(STORED DATA):
..........

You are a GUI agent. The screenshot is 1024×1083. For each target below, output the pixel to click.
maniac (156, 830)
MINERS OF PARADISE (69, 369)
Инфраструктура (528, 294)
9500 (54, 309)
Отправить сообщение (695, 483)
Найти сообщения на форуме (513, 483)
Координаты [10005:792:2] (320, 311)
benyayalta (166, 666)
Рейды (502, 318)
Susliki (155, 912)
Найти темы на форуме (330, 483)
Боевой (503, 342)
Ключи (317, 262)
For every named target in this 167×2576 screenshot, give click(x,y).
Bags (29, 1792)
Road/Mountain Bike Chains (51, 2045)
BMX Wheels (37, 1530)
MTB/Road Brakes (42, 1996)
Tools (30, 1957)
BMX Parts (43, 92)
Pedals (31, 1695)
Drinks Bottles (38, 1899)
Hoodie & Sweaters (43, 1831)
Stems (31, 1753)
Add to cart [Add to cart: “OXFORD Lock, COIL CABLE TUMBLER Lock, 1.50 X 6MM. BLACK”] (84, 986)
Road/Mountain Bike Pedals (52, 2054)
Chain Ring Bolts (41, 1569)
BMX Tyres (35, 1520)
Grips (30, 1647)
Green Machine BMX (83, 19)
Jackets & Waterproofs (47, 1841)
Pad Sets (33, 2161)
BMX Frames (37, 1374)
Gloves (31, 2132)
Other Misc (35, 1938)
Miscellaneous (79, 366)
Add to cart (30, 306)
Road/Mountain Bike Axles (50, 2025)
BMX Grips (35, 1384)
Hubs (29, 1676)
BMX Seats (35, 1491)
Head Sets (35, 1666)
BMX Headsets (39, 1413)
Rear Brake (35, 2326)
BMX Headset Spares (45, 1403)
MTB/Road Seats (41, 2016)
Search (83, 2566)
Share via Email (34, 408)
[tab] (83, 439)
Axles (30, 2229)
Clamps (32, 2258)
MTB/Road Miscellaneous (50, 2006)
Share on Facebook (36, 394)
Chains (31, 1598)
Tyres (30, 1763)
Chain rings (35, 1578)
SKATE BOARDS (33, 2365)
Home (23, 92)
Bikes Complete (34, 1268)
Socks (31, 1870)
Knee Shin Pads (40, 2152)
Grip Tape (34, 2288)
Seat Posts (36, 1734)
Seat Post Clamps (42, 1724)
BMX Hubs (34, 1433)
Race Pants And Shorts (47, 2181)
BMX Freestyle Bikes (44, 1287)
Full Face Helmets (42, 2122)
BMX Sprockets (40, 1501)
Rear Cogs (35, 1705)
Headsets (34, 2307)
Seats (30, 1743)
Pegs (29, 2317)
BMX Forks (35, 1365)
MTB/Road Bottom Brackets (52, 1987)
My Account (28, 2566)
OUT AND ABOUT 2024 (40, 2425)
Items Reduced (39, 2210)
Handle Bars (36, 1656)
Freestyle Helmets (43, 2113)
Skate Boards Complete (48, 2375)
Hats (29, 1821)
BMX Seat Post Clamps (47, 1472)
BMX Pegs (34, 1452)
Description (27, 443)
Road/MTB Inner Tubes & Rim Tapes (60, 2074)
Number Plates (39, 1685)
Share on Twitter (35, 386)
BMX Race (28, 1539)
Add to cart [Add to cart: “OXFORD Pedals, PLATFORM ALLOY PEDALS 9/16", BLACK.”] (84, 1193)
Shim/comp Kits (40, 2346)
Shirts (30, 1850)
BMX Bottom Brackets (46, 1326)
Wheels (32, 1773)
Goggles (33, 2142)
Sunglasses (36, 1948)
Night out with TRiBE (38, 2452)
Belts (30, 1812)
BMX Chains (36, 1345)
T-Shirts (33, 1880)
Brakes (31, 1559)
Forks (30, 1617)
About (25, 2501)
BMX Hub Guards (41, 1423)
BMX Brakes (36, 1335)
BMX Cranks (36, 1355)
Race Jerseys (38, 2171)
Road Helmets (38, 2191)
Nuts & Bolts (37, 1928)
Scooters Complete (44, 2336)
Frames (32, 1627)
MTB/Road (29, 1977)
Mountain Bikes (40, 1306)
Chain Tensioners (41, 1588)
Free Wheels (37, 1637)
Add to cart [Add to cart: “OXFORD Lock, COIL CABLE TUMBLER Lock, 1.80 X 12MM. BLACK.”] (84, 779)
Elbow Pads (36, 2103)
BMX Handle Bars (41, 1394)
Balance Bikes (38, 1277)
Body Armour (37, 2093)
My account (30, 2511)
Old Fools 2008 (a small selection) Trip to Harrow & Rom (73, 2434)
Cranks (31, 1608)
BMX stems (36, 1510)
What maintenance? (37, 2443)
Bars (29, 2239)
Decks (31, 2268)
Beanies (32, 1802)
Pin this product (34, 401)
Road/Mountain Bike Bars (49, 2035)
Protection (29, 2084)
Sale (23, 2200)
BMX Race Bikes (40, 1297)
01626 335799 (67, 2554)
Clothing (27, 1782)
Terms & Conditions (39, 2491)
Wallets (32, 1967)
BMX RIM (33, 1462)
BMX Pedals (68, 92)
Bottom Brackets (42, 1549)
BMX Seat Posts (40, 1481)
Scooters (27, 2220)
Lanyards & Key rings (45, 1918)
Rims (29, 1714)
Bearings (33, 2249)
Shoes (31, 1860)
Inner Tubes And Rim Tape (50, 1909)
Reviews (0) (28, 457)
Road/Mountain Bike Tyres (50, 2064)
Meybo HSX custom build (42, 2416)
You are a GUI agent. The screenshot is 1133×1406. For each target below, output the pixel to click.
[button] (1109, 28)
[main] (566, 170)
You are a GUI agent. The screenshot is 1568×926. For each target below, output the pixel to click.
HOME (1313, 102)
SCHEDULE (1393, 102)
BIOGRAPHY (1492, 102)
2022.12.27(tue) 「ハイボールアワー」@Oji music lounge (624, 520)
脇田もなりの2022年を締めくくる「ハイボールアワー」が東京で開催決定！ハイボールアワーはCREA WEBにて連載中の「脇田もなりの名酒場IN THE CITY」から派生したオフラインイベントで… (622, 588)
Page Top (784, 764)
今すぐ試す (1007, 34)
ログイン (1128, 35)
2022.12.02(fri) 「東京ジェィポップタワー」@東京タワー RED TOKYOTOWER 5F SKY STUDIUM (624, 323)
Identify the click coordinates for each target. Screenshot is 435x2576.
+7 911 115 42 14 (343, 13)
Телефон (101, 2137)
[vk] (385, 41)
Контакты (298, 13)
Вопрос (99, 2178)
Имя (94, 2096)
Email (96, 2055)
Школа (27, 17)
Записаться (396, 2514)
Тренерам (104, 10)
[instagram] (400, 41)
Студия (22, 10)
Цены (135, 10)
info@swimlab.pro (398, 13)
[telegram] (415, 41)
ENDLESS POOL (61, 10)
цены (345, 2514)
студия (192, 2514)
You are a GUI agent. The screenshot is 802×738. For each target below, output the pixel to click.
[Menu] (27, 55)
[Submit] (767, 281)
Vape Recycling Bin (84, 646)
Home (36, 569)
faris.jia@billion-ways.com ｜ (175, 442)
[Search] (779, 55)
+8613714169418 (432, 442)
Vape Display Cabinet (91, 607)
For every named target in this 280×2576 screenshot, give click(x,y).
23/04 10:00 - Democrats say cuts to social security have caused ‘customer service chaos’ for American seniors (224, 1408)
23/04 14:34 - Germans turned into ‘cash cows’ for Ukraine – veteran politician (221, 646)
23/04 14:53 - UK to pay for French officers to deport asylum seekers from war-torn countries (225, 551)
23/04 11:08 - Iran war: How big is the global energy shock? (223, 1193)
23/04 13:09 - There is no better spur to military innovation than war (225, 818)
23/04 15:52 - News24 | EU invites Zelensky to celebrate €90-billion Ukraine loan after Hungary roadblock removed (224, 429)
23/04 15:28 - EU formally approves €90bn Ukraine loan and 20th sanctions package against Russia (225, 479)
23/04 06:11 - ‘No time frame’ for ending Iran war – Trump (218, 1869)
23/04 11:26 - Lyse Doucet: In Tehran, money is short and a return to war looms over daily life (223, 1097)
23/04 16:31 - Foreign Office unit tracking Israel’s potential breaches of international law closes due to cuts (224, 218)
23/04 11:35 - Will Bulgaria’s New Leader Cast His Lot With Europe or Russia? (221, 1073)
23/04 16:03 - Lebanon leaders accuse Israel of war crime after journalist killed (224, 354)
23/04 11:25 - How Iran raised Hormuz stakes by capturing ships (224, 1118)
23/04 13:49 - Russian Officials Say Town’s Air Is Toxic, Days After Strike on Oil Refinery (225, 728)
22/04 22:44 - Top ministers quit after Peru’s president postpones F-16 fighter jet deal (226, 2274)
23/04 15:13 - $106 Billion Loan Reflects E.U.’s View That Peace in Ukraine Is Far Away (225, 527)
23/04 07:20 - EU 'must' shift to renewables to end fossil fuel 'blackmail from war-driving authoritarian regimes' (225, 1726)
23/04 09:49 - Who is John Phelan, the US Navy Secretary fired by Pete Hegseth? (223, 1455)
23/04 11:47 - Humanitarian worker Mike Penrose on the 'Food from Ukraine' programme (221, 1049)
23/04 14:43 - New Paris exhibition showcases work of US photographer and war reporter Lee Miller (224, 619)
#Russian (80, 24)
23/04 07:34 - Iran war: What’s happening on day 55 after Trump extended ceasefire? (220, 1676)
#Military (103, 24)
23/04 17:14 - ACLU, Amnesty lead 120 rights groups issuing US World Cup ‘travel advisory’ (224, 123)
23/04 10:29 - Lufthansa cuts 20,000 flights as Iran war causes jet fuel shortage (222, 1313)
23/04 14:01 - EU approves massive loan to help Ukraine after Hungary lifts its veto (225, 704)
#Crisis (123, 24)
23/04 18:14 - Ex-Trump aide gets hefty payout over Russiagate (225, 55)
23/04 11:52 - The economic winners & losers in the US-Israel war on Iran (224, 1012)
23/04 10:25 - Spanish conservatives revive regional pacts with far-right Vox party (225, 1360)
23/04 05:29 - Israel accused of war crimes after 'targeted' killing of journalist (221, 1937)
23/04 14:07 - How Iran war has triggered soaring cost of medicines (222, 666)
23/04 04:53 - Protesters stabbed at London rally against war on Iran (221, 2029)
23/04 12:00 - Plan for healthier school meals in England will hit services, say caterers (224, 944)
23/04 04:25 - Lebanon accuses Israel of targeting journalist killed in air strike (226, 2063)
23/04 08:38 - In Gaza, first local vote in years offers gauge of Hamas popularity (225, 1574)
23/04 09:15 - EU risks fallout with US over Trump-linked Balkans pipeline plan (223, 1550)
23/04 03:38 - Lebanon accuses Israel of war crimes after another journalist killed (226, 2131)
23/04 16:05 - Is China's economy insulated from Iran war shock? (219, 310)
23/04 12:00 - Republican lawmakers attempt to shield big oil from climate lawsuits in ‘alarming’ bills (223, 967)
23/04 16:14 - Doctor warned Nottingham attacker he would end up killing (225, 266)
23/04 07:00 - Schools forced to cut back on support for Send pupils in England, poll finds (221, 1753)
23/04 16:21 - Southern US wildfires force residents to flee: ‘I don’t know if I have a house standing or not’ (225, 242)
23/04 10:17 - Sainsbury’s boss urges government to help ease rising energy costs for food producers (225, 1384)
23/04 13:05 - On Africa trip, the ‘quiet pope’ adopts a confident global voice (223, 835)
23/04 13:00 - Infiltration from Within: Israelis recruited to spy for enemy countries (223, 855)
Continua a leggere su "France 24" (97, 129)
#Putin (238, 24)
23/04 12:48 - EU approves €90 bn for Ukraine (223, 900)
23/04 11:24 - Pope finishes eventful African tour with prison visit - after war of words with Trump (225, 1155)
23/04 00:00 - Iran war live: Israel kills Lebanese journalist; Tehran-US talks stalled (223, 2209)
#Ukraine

..........

Starting at the line that contains "Road/Mountain Bike Bars (49, 2035)" and ending with the line that contains "今すぐ試す (1007, 34)", reproduce those items line for line without any change.

(CORRECT RESPONSE):
Road/Mountain Bike Bars (49, 2035)
Protection (29, 2084)
Sale (23, 2200)
BMX Race Bikes (40, 1297)
01626 335799 (67, 2554)
Clothing (27, 1782)
Terms & Conditions (39, 2491)
Wallets (32, 1967)
BMX RIM (33, 1462)
BMX Pedals (68, 92)
Bottom Brackets (42, 1549)
BMX Seat Posts (40, 1481)
Scooters (27, 2220)
Lanyards & Key rings (45, 1918)
Rims (29, 1714)
Bearings (33, 2249)
Shoes (31, 1860)
Inner Tubes And Rim Tape (50, 1909)
Reviews (0) (28, 457)
Road/Mountain Bike Tyres (50, 2064)
Meybo HSX custom build (42, 2416)
You are a GUI agent. The screenshot is 1133×1406. For each target below, output the pixel to click.
[button] (1109, 28)
[main] (566, 170)
You are a GUI agent. The screenshot is 1568×926. For each target below, output the pixel to click.
HOME (1313, 102)
SCHEDULE (1393, 102)
BIOGRAPHY (1492, 102)
2022.12.27(tue) 「ハイボールアワー」@Oji music lounge (624, 520)
脇田もなりの2022年を締めくくる「ハイボールアワー」が東京で開催決定！ハイボールアワーはCREA WEBにて連載中の「脇田もなりの名酒場IN THE CITY」から派生したオフラインイベントで… (622, 588)
Page Top (784, 764)
今すぐ試す (1007, 34)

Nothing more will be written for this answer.